* **What to work on**
After locating the line that contains "Given: Open the Help menu" in the records below, write out exactly that line and each line after it through the one that contains "Task: Click the font 'FfF' toolbar icon", and nothing else.

* **Exercise materials**
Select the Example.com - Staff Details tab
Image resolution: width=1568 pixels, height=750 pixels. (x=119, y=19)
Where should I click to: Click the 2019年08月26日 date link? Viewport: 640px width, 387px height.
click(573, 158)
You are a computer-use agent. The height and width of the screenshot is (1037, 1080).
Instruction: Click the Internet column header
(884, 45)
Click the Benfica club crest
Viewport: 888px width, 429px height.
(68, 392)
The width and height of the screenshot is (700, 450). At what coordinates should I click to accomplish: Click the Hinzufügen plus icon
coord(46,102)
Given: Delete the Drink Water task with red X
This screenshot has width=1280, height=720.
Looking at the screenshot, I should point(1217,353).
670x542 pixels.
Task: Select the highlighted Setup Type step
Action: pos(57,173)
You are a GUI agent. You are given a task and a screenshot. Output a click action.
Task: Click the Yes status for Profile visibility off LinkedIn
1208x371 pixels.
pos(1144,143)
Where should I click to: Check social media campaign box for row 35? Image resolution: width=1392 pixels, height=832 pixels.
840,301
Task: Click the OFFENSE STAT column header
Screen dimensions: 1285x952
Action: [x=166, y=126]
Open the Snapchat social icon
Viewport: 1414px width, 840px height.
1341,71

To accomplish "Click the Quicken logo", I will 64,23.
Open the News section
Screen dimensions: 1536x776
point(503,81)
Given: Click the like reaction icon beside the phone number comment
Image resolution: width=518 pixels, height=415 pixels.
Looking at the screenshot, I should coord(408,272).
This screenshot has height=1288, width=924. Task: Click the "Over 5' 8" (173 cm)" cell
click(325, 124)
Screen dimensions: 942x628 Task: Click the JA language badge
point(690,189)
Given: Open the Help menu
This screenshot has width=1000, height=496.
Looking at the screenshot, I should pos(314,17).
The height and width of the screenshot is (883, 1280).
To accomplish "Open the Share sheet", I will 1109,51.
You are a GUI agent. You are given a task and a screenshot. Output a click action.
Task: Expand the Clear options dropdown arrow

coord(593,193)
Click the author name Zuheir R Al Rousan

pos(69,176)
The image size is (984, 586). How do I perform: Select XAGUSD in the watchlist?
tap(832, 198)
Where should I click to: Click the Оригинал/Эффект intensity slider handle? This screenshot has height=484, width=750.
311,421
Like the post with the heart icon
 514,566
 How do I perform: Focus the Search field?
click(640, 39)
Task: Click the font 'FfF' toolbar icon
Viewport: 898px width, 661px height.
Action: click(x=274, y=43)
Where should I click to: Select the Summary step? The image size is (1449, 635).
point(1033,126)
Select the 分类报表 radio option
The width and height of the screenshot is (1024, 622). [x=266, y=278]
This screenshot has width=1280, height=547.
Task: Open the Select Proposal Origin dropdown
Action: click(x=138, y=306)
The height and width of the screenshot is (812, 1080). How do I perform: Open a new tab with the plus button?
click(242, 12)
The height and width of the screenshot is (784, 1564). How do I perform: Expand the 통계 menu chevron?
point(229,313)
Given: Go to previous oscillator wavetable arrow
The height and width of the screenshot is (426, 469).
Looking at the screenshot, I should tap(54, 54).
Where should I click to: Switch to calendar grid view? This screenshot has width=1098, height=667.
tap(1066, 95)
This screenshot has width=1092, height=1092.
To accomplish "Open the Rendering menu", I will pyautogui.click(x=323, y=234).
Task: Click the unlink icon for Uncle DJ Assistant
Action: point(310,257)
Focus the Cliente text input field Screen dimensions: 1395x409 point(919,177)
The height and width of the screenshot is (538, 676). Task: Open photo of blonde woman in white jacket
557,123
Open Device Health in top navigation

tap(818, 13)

* **Solution to the exercise**
Given: Open the Help menu
This screenshot has width=1000, height=496.
Looking at the screenshot, I should pos(314,17).
The height and width of the screenshot is (883, 1280).
To accomplish "Open the Share sheet", I will 1109,51.
You are a GUI agent. You are given a task and a screenshot. Output a click action.
Task: Expand the Clear options dropdown arrow

coord(593,193)
Click the author name Zuheir R Al Rousan

pos(69,176)
The image size is (984, 586). How do I perform: Select XAGUSD in the watchlist?
tap(832, 198)
Where should I click to: Click the Оригинал/Эффект intensity slider handle? This screenshot has height=484, width=750.
311,421
Like the post with the heart icon
 514,566
 How do I perform: Focus the Search field?
click(640, 39)
Task: Click the font 'FfF' toolbar icon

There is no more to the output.